* About this task
Take the lines below beginning at the line that has "Task: Open the workflow version history icon" and stopping after the line that has "The width and height of the screenshot is (469, 946).", and print them exactly as they are, with no other lines.

### Material supplied

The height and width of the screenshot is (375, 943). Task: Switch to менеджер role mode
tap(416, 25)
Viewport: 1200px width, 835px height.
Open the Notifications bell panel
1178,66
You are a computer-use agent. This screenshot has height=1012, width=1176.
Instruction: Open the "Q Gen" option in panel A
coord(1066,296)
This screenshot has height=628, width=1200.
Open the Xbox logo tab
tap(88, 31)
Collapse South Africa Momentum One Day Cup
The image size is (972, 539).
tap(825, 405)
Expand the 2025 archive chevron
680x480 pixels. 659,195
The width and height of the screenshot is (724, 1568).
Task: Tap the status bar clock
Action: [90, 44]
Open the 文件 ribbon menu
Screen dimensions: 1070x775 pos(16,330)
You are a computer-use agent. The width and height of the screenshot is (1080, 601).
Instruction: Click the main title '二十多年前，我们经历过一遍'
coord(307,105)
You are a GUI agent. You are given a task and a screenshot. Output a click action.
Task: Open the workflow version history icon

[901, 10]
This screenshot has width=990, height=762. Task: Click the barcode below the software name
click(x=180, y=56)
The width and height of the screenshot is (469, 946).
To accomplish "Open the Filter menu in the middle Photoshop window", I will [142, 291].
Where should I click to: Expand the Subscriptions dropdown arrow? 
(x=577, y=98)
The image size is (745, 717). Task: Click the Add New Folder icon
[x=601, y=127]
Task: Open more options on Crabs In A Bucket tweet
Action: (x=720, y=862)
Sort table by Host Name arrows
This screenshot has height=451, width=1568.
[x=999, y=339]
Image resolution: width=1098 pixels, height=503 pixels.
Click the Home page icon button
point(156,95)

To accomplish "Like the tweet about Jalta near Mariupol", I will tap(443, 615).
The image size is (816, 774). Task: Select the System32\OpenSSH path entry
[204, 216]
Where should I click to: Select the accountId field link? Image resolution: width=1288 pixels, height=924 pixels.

######

* Written answer
Task: Open the workflow version history icon

[901, 10]
This screenshot has width=990, height=762. Task: Click the barcode below the software name
click(x=180, y=56)
The width and height of the screenshot is (469, 946).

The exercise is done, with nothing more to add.